Stefano Pioli's side kick off the new season against Udinese at the San Siro on Saturday as teams gear up for a 15-match sprint between now and the World Cup in Qatar.
Inter Milan, Juventus, Roma and Lazio have all made interesting moves, meaning that the race is likely to be as open as last year's, which went down to the wire.
Milan have lost Franck Kessie to Barcelona but brought in free-agent striker Divock Origi and spent 35 million euros ($36 million) on promising but unproven forward Charles De Ketelaere.
Inter, meanwhile, started the summer with a bang by bringing back Romelu Lukaku on loan from Chelsea but were beaten to the punch by Roma and Juve respectively for key targets Paulo Dybala and last season's best defender, Gleison Bremer.
The loss of Bremer to their biggest rivals was a blow for Inter, the inability to strike a deal with Paris Saint-Germain for the sale of Milan Skriniar holding up the purchase of the Brazilian from Torino and allowing Juve to bring in a sound replacement for Matthijs de Ligt and Giorgio Chiellini.
It dented the enthusiasm among fans who had thought Simone Inzaghi's team would strengthen to the point of being hot favourites to retake the title but are newly worried about the financial stability of the club's Chinese owners Suning.
Pogba back at Juve
Juve have also brought in star names Paul Pogba -- now out until September with a knee injury -- and Angel Di Maria, and are going after Leandro Paredes, Filip Kostic and mercurial attacker Memphis Depay.
However, Sunday's 4-0 friendly thrashing at the hands of Atletico Madrid was exacerbated by old boy Alvaro Morata's hat-trick and has caused murmurings about the future of coach Massimiliano Allegri, who needs a big campaign after finishing 16 points behind Milan last time out.
There has been some worry among Milan fans over the low-key nature of their team's transfer moves, as well as the fact that the club didn't renew the contracts of directors Paolo Maldini and Frederic Massara -- the architects of Milan's recent revival -- until the last minute.
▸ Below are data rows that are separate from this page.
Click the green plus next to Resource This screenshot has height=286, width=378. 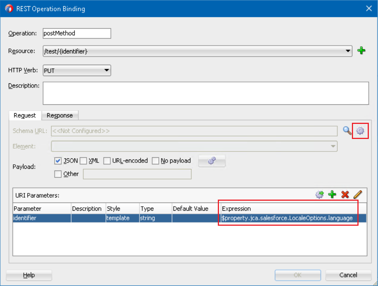point(361,51)

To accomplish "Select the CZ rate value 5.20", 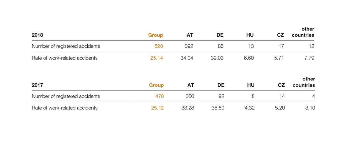I will click(280, 108).
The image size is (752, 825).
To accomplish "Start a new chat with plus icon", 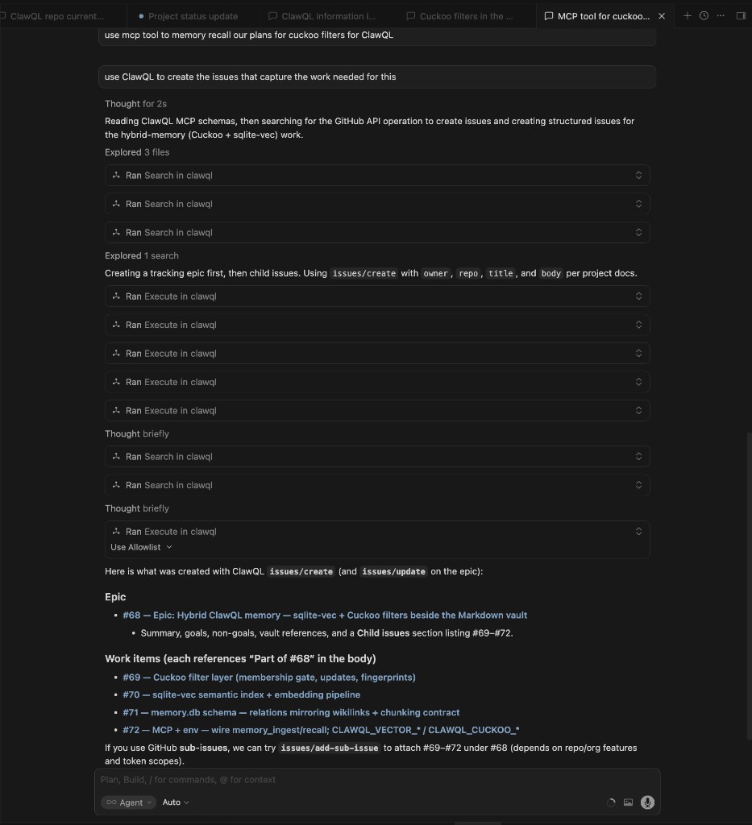I will [688, 15].
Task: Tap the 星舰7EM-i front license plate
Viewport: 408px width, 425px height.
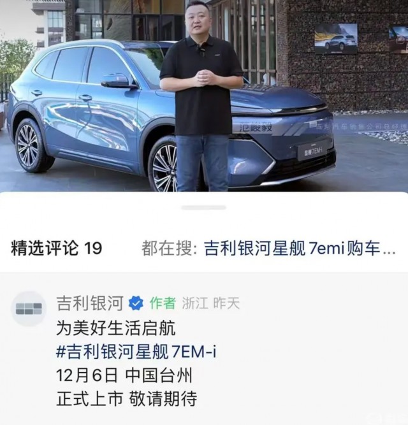Action: [314, 151]
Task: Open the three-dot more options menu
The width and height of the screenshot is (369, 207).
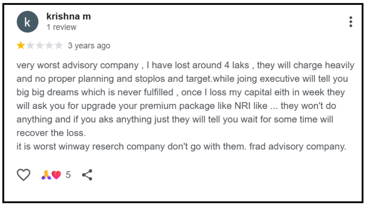Action: tap(350, 22)
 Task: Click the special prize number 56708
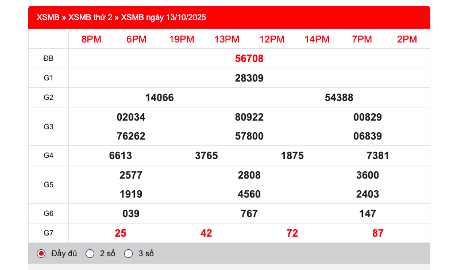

Supporters are waiting for the American investment fund RedBird's purchase of the club to go through, with the closing of the 1.2 billion-euro ($1.3 billion) deal with current owners Elliott due to be completed in late August or early September.
Meanwhile both Milan clubs are still sweating over the fate of their new San Siro stadium development, with a public debate expected in September decisive to the project's fate amid significant hostility from some local residents.
A source at Inter confirmed to AFP last month that should the debate go against construction and the project be blocked, the two teams would move it to a former industrial site in working-class Milan suburb Sesto San Giovanni, where the recently re-elected mayor has repeatedly said there will be no bureaucratic hurdles put in the way of a new ground.